The point was that, by retaining this regression, we lose the potential to have control over the ciphers to enforce stricter rules and stronger ciphers on most of our users. We were previously unsure whether a change was a good thing because the feature we had, which was broken by this regression, happens to be unimportant for other reasons. libcurl is foolish-proof by default, of course. Still, the knobs are there for a broader range of audiences, and we hope to see those knobs have more predictable behaviors so that library users can develop their applications for the good.

[jay]

Please review the most recent commit:

schannel: fix user-set legacy algorithms in Windows 10 & 11

• If the user set a legacy algorithm list (CURLOPT_SSL_CIPHER_LIST) then use the SCHANNEL_CRED legacy structure to pass the list to Schannel.

• If the user set both a legacy algorithm list and a TLS 1.3 cipher list then abort.

Although MS doesn't document it, Schannel will not negotiate TLS 1.3 when SCHANNEL_CRED is used. That means setting a legacy algorithm list limits the user to earlier versions of TLS.

Prior to this change, since 8beff43 (precedes 7.85.0), libcurl would ignore legacy algorithms in Windows 10 1809 and later.

Reported-by: zhihaoy@users.noreply.github.com

Fixes #10741

[wyattoday]

@jay

I think the changes are good. However, I think a couple of errors should be added:

1. In the case the user explicitly request TLS 1.3 and they still provide old-style ciphers (and thus can't use TLS 1.3 with this change you implemented), an error needs to be shown:

   curl/lib/vtls/schannel.c

   Line 251 in 451ba54

   if(curlx_verify_windows_version(10, 0, 20348, PLATFORM_WINNT,

2. In the case TLS 1.3 is supported (but not explicitly requested), and old-style ciphers are requested, a warning should be shown.

   curl/lib/vtls/schannel.c

   Line 229 in 451ba54

   ssl_version_max = CURL_SSLVERSION_MAX_TLSv1_3;

   . Yes, libcurl users won't see the warning, but curl-cli users will. It's not ideal, but better than nothing.

@zhihaoy

The point was that, by retaining this regression, we lose the potential to have control over the ciphers to enforce stricter rules and stronger ciphers on most of our users.

You don't lose that control, though. It just changes.

See: https://curl.se/docs/manpage.html#--tls13-ciphers
And: https://curl.se/libcurl/c/CURLOPT_TLS13_CIPHERS.html

If you're on modern Windows (Windows 11 and newer) use CURLOPT_TLS13_CIPHERS or --tls13-ciphers.
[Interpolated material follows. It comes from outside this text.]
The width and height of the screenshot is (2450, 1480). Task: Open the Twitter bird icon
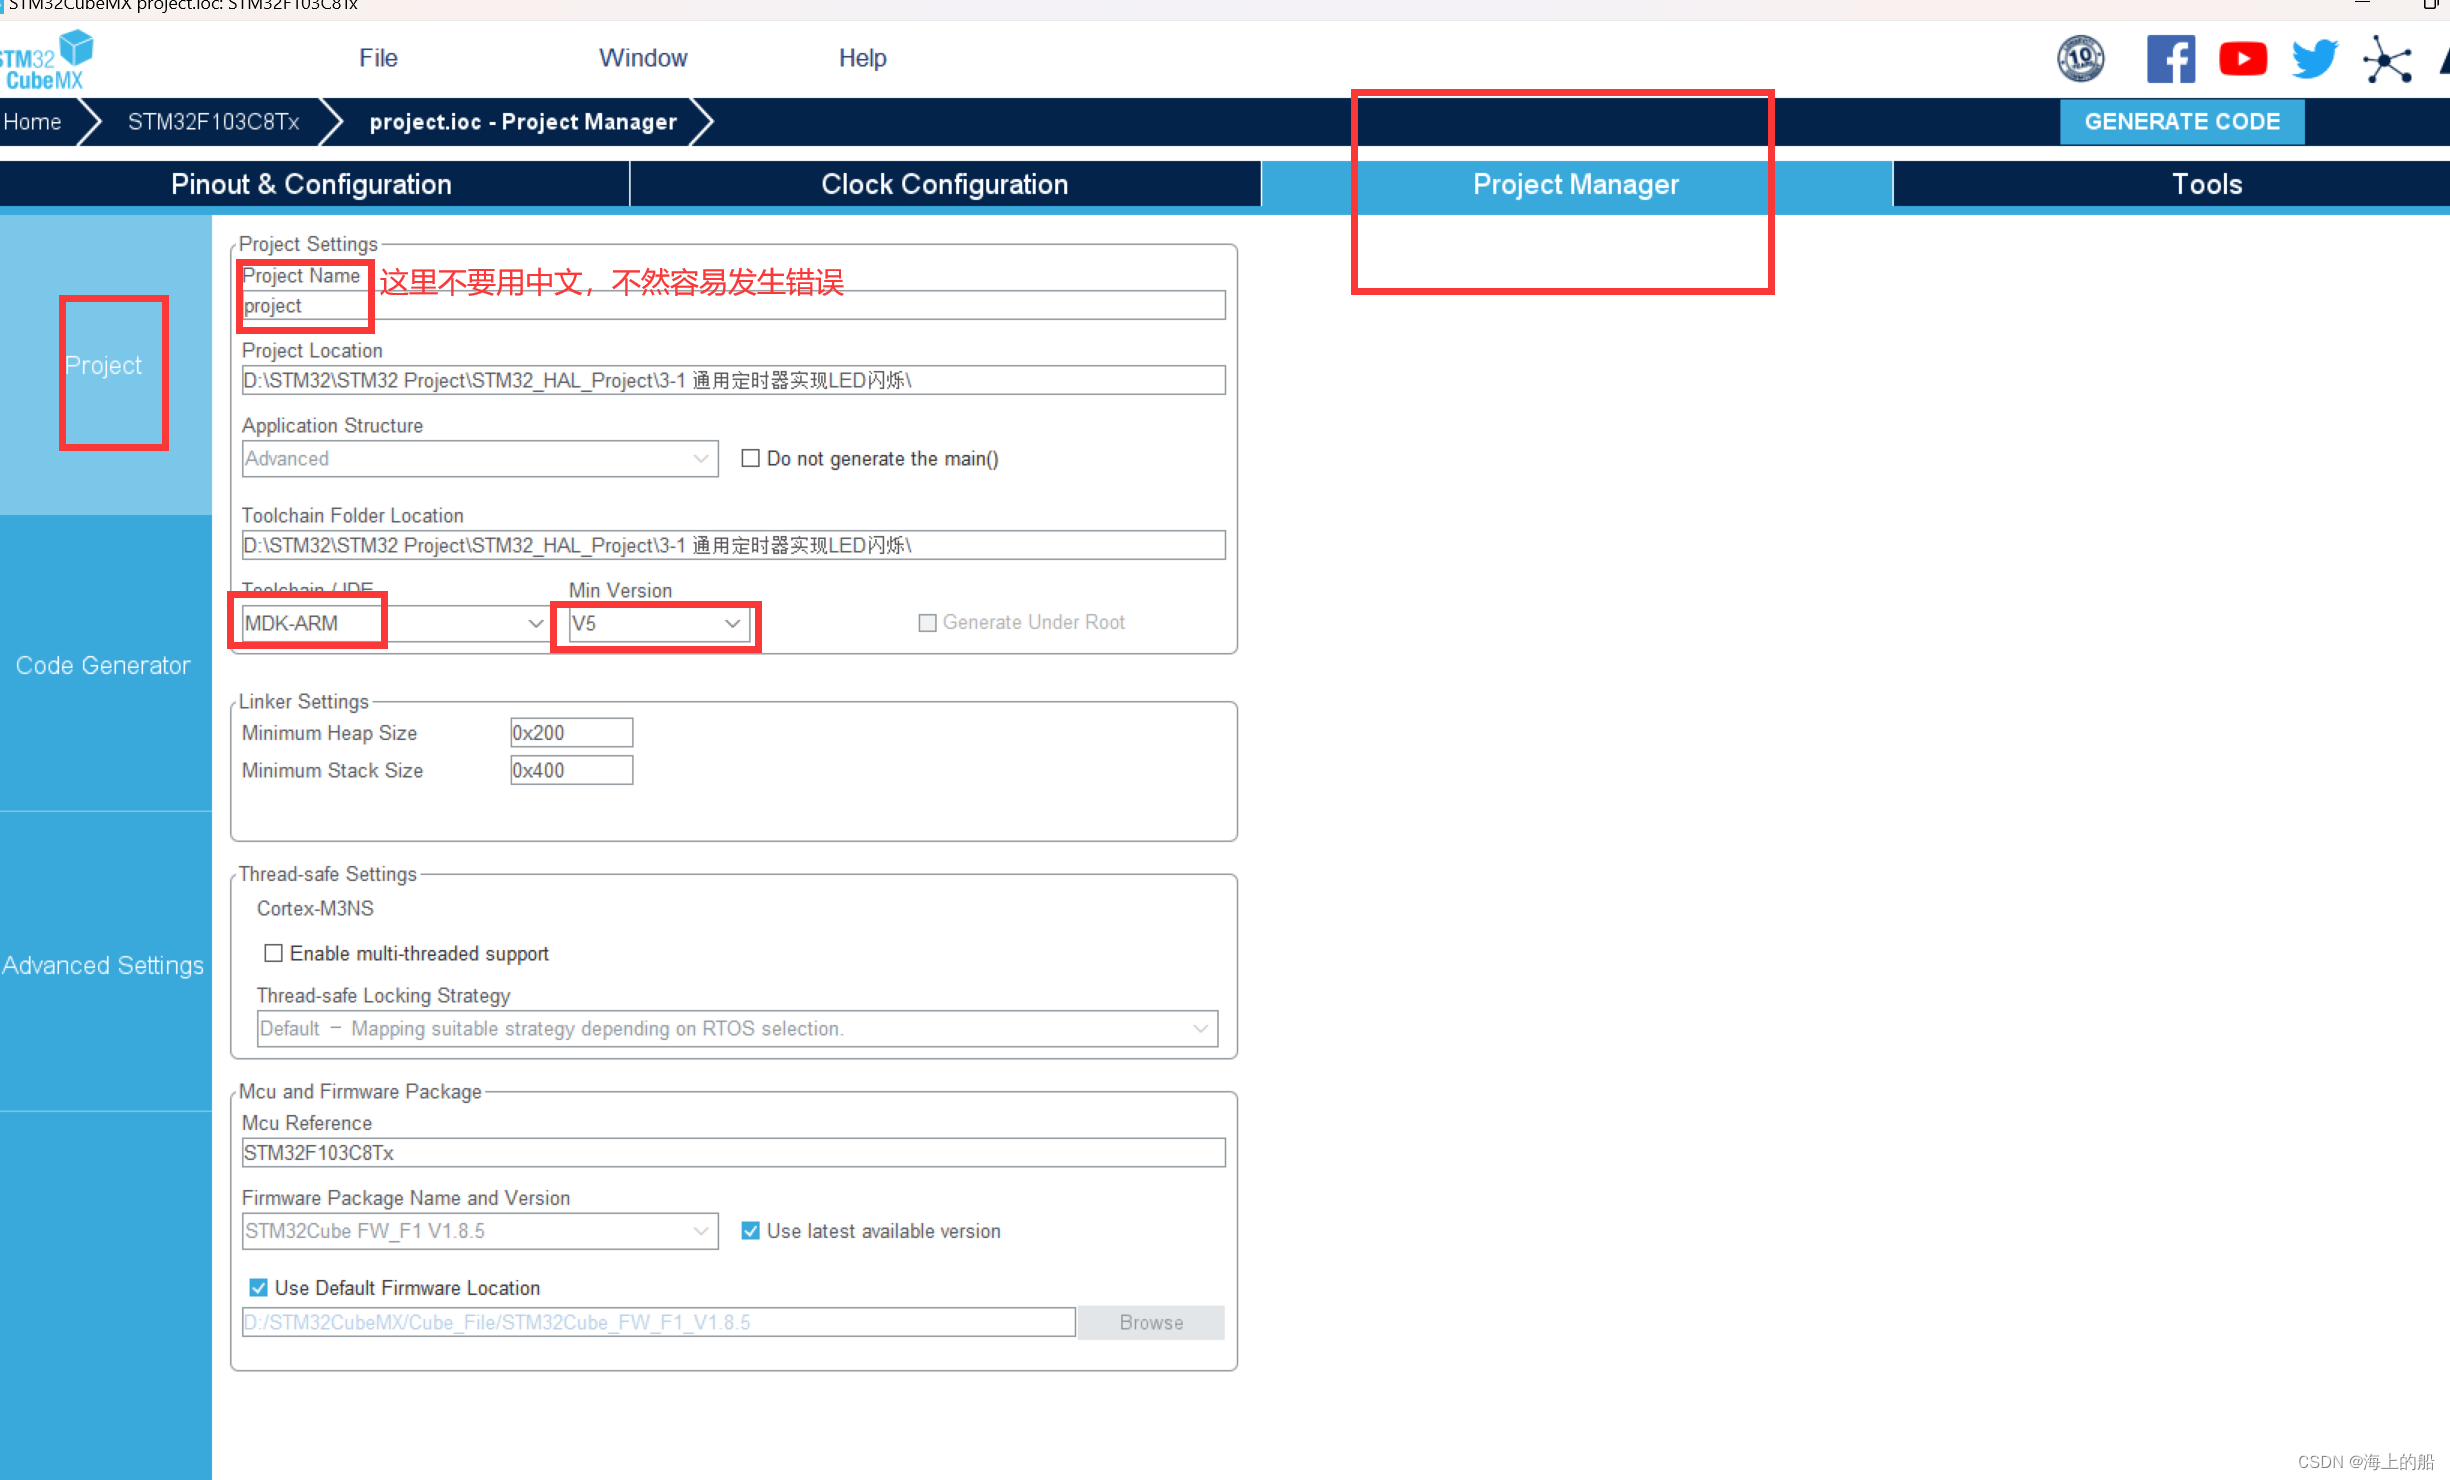pos(2314,59)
If you're on deprecated-Windows (Windows 10, and all unsupported-by-ms versions like 7, 8, 8.2), use CURLOPT_SSL_CIPHER_LIST or --ciphers

All this is to say (or to reiterate) I don't believe this is a code-bug, but rather it's a documentation bug. Why? Because users like @zhihaoy will need to do what I said in the paragraph above no matter whether @jay's commit is merged or not. Except, with the commit merged, it could open the possibility of users inadvertently shooting themselves in the foot by using older TLS versions.

[jay]

Thanks to both of you for your feedback. I've landed the proposed change (#10746 (comment)) from last month which allows for the user to set legacy algorithms in Windows 10 and 11.

I think the changes are good. However, I think a couple of errors should be added

I added a warning, for verbose mode only, when an algorithm cipher list is used and TLS 1.3 is an enabled protocol:

* schannel: WARNING: This version of Schannel may negotiate a less-secure TLS version than TLS 1.3 because the user set an algorithm cipher list.

Though currently Schannel does not negotiate TLS 1.3 when SCHANNEL_CRED is used, that is undocumented MS behavior and may change.